To the left of this group is a modernly dressed man in a green suit bending over the lectern, and to the right there is a tall, slightly stooped man in a black caftan and a fur hat named spodik; he turns his back on the viewer and is reminiscent of a traditional Eastern European Jew, like those who would be occasionally found on the streets of Berlin at Liebermann's time. These two men frame the scene. In a preliminary study, the man dressed in green smiles as if amused by the child's zeal; in the painting the facial expression is different, because he seems genuinely interested. The fact that he and the two seated men in a synagogue are not wearing a head covering is a further break with tradition. Liebermann may have wanted to represent members of Reform Judaism, but that is uncertain.

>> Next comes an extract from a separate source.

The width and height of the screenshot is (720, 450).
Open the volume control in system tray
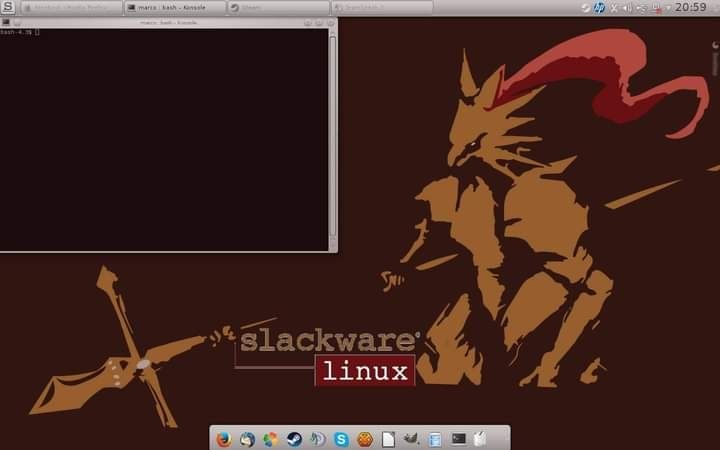(627, 7)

In the background, the viewer can see a spiral staircase that seems to lead to the women's hall. A woman descends the stairs – the viewer, with knowledge of the Gospel, identifies her as Mary, the mother of Jesus, who was looking for her son. The fact that her face is cut off by the frame underscores the urgency of her arrival. A dark-clad man with sidelocks turns to her from the group of men in the foreground, thus he is identified as Jesus' foster father Saint Joseph. However, Liebermann gives these two figures in the painting a very minor role.

Before the overpainting, the barefoot Jesus wore a kind of irregularly draped antique tunic, thus contrasting with the contemporary dressed persons who surrounded him. He had dark, or possibly reddish, short hair and side curls. The boy was seen in profile, with his nose relatively large for a child, and with his chin pointed. With a lunge, the boy turns to his interlocutors. The gesturing hands apparently indicated that he was involved in a lively argument.

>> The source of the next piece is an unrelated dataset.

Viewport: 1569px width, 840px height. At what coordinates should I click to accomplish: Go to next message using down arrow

After the revision, Jesus became dressed in a calf-length, regularly falling white robe and wearing sandals. He now had shoulder-length blond hair and soft, androgynous features. His arms are now closer to the body, the gestures of the hands were reduced, so that Jesus now appears more introverted or modest.

==Reception==
Liebermann's painting was shown at the International Art Exhibition in the Glaspalast, in Munich Glaspalast in 1879. It was immediately noticed. Some German artists such as Wilhelm Leibl, Heinrich von Zügel and Lorenz Gedon praised the depiction of the Biblical event. But even at the opening of the exhibition, Prince Regent Luitpold von Bayern and the royal family reacted negatively.The painting was said to have been moved for this reason, but this can no longer be verified.

Reviews from both the local and national press were negative, like those of other realist works exhibited back then. These works were considered crude and trivial because they did not correspond to the idealistic view of art that had prevailed until that point.

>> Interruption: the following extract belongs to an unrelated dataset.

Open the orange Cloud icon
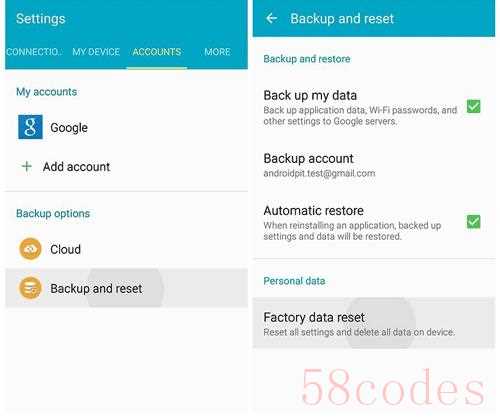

The current painting also faced the accusation of blasphemy. Liebermann apparently dispensed with any reference to the divinity of the Jesus child; he seems to be a simple Jewish boy. Liebermann seems to have interpreted the episode of Luke's Gospel from a non-Christian perspective. Art critic Friedrich Pecht wrote that Liebermann's treatment of the biblical narrative was purely humorous and without religious reverence – a witty child who makes fun of a few old people. In his view, Liebermann portrayed Jesus as "the ugliest, snobby Jewish boy imaginable" and the rabbis as a "pack of the sleakiest haggling Jews". Letters in the local press also attacked Liebermann as a Jew who had, in their opinions, offended Christian sensibilities.